%%

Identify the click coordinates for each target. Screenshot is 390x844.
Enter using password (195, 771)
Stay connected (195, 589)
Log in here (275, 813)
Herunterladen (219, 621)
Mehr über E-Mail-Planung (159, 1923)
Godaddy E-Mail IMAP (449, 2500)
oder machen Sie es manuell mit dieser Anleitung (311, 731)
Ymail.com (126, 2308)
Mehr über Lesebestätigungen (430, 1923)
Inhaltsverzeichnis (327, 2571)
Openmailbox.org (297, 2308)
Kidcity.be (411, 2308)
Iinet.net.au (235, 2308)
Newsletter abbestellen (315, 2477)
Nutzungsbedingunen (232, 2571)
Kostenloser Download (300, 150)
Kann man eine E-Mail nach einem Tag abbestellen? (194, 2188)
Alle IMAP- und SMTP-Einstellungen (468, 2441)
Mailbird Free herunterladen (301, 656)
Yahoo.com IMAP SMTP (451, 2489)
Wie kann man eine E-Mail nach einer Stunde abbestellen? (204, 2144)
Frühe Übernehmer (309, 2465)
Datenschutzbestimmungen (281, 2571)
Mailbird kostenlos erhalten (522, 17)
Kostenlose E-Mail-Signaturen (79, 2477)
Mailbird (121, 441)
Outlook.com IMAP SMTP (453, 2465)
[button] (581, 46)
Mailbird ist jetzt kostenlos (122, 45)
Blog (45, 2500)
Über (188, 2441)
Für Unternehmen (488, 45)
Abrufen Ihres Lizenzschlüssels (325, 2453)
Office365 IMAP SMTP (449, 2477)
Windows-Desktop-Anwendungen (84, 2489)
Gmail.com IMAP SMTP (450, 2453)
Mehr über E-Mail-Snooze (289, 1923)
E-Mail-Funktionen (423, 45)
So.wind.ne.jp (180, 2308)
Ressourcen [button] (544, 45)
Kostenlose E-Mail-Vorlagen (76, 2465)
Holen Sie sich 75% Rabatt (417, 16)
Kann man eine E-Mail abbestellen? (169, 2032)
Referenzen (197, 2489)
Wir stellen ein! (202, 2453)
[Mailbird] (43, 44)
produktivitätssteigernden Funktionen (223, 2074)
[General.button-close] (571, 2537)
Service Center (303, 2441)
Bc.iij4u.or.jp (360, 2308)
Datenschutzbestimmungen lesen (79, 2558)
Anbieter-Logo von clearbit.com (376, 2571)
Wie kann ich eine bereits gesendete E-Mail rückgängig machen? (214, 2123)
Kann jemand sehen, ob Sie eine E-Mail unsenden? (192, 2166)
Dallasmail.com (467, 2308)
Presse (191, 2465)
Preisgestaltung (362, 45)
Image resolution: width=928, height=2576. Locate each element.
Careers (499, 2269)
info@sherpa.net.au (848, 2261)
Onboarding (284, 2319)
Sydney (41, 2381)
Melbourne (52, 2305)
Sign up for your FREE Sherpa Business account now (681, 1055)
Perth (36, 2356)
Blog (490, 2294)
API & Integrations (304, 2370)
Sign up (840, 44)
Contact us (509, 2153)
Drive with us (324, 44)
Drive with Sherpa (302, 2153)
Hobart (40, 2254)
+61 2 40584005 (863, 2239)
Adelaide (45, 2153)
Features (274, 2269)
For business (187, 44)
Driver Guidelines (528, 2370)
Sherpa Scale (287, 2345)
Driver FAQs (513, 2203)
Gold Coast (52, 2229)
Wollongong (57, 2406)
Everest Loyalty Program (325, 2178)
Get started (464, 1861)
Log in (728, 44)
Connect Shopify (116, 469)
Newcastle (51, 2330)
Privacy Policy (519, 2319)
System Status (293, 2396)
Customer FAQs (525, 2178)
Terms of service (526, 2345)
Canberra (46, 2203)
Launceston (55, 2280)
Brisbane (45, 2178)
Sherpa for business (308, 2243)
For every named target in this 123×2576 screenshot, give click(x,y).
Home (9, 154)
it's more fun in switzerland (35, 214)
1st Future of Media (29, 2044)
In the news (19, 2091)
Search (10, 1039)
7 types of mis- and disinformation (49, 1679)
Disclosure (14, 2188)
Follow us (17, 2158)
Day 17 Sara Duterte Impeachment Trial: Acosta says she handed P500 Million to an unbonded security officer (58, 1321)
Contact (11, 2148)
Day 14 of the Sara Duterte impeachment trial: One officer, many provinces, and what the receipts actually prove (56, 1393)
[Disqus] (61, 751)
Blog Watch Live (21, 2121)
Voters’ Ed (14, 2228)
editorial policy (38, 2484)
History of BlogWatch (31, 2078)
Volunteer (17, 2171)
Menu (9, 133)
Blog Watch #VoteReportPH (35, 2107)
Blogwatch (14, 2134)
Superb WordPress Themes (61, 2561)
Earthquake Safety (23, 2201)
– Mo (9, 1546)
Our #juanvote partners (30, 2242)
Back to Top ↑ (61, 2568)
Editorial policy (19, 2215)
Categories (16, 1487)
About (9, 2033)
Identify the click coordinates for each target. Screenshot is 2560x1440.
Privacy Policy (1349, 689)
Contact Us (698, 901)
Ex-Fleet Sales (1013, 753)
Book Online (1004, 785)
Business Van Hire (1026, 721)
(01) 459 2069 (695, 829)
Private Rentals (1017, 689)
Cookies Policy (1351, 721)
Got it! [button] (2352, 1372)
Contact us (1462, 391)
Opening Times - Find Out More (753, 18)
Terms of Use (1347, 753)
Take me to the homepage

%%

What is needed:
How many lines of the entries above contain the word "click"? Give the number alone.

Response area:
3